Berlin's architecture is another wellspring. The contrast between the ornate Wilhelmine buildings and the stark modernism of Bauhaus-influenced structures creates a visual vocabulary of opposition that I find endlessly stimulating. And Amsterdam's canal houses, with their narrow facades and decorative gable stones, have a vertical elegance that has influenced how I think about tall, narrow tattoo compositions on limbs.

When I design geometric tattoo pieces -- mandalas, patterns, sacred geometry -- I'm drawing on architectural principles whether I realize it or not. The importance of a strong underlying grid. The power of symmetry. The way small variations within a regular pattern create richness without chaos. Architecture teaches these lessons at a massive scale, and I translate them to the intimate scale of skin.

Film and Graphic Design: Narrative and Clarity

I want to briefly mention two other art forms that have shaped my thinking. Film taught me about narrative -- how to guide the viewer's eye through a sequence, how to create mood through contrast and pacing, how a single powerful image can tell an entire story. When I design larger tattoo pieces that need to convey a narrative or an emotional arc, I think in cinematic terms. What's the establishing shot? Where's the focal point? How does the eye move through the composition?

Graphic design taught me about clarity and hierarchy. A great poster communicates its message instantly, even from across a room. The primary element dominates, secondary elements support, and nothing competes for attention. I apply this same hierarchy to tattoo design. What should the viewer see first? What supports that primary reading? What can be simplified or eliminated to strengthen the overall impact?

Feeding the Work

The practical manifestation of all this is simple: I spend time with art. I visit the Ateneum and Kiasma in Helsinki regularly. When I'm in Amsterdam, I make time for the Rijksmuseum, the Stedelijk, and smaller galleries in the Jordaan. In Berlin, the entire Museum Island is a pilgrimage, and the street art scene in Kreuzberg and Friedrichshain offers a different but equally valuable education.
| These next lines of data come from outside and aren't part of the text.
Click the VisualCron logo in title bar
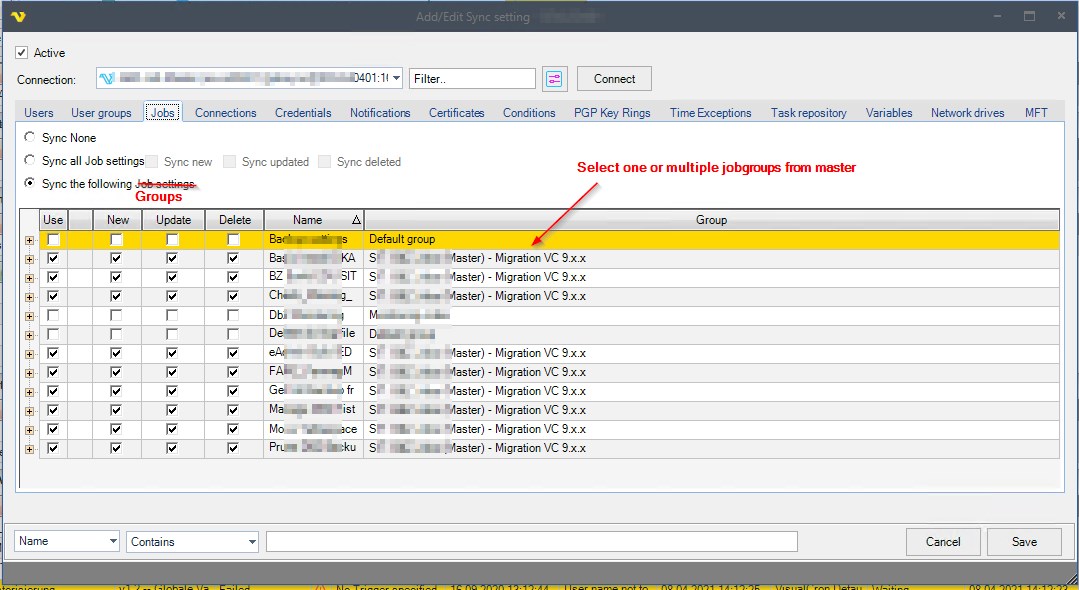This screenshot has height=590, width=1079. click(17, 16)
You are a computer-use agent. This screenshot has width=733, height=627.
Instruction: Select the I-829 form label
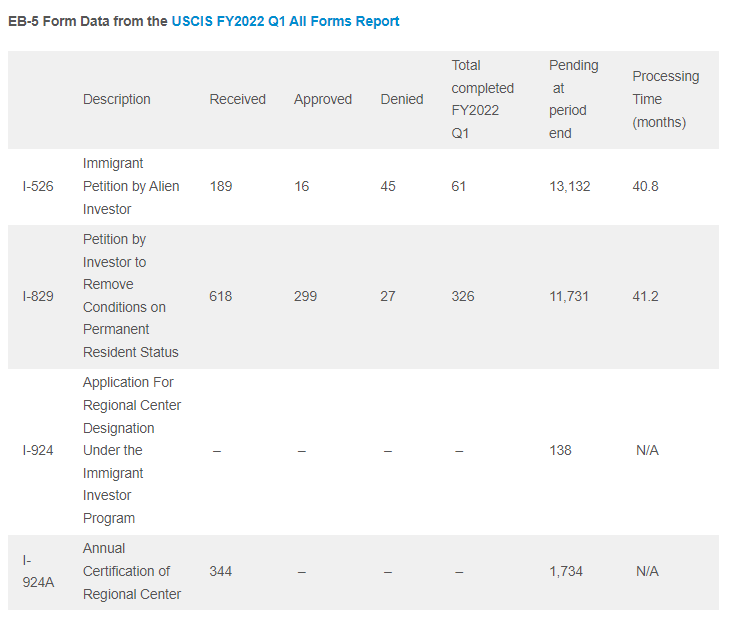pyautogui.click(x=38, y=296)
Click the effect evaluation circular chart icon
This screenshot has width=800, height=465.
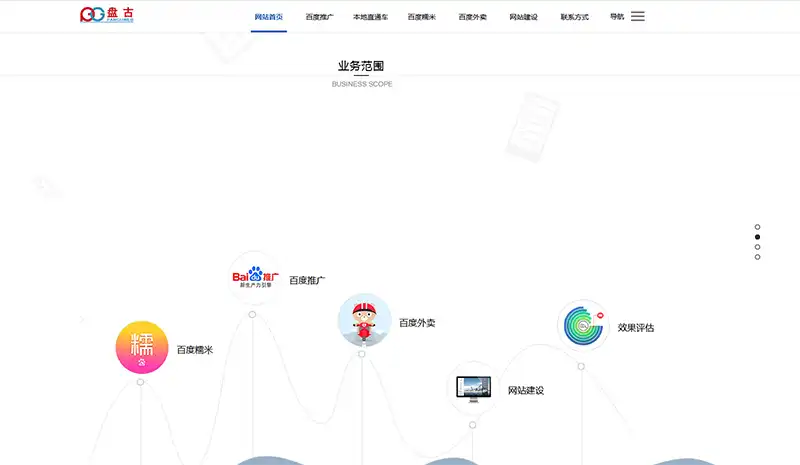click(x=582, y=326)
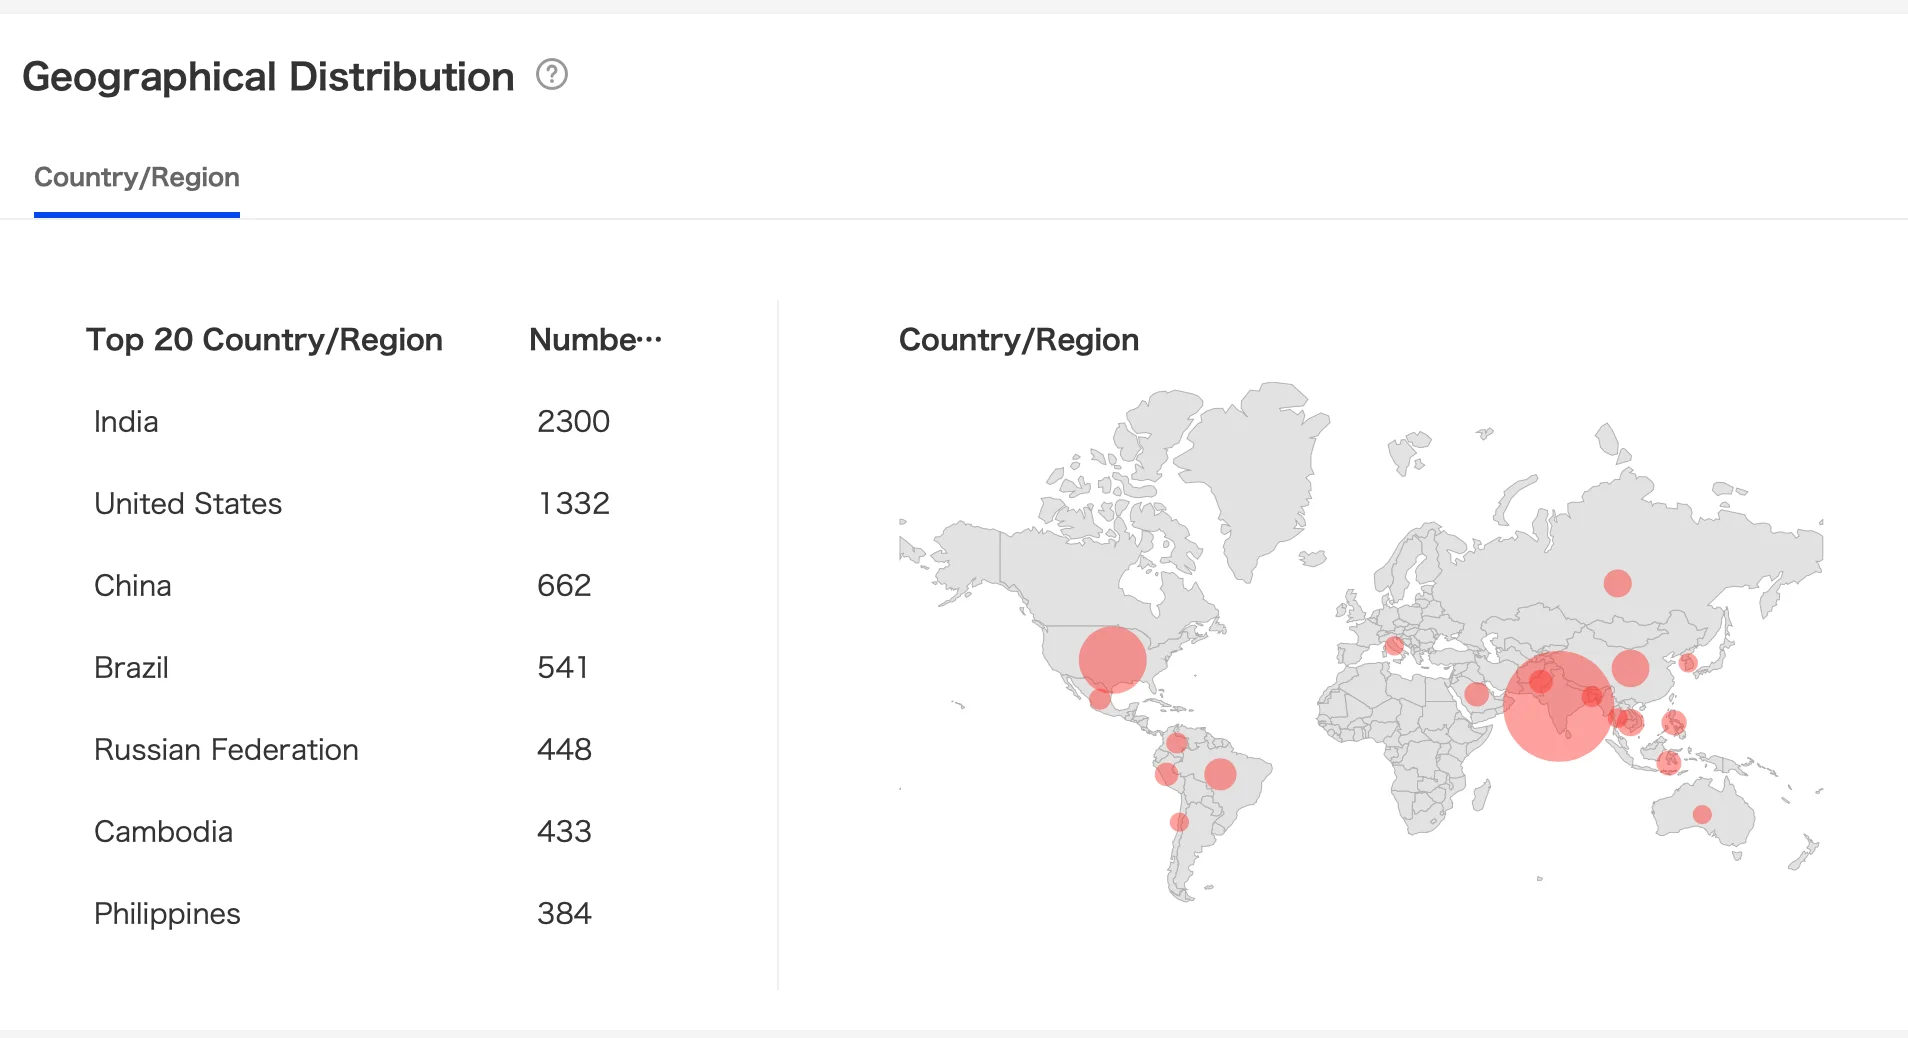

I also read voraciously -- art history, photography monographs, design theory. I keep a folder on my phone of images from non-tattoo sources that inspire me. A shadow on a building, a texture in a painting, a composition in a film still. These fragments accumulate over time and become a visual library that I draw from, often unconsciously, when I'm designing.

The most original work comes not from studying your own craft in isolation, but from connecting it to the vast world of art and ideas that surrounds it.

None of this makes me less of a tattoo artist. If anything, it makes me more of one. Tattooing is not separate from the broader world of art and design. It exists within it, draws from it, and contributes to it. The more I engage with that broader world, the richer my tattoo work becomes. The references are deeper, the compositions are stronger, the technical choices are more informed.

I'd encourage any tattoo artist reading this to step away from the tattoo feeds for an afternoon and go to a museum. Sit with a painting for twenty minutes. Really look at it. Ask yourself what the artist is doing and why it works. Then take that understanding back to your desk, back to your machine, and see what happens.

You might be surprised by what you find.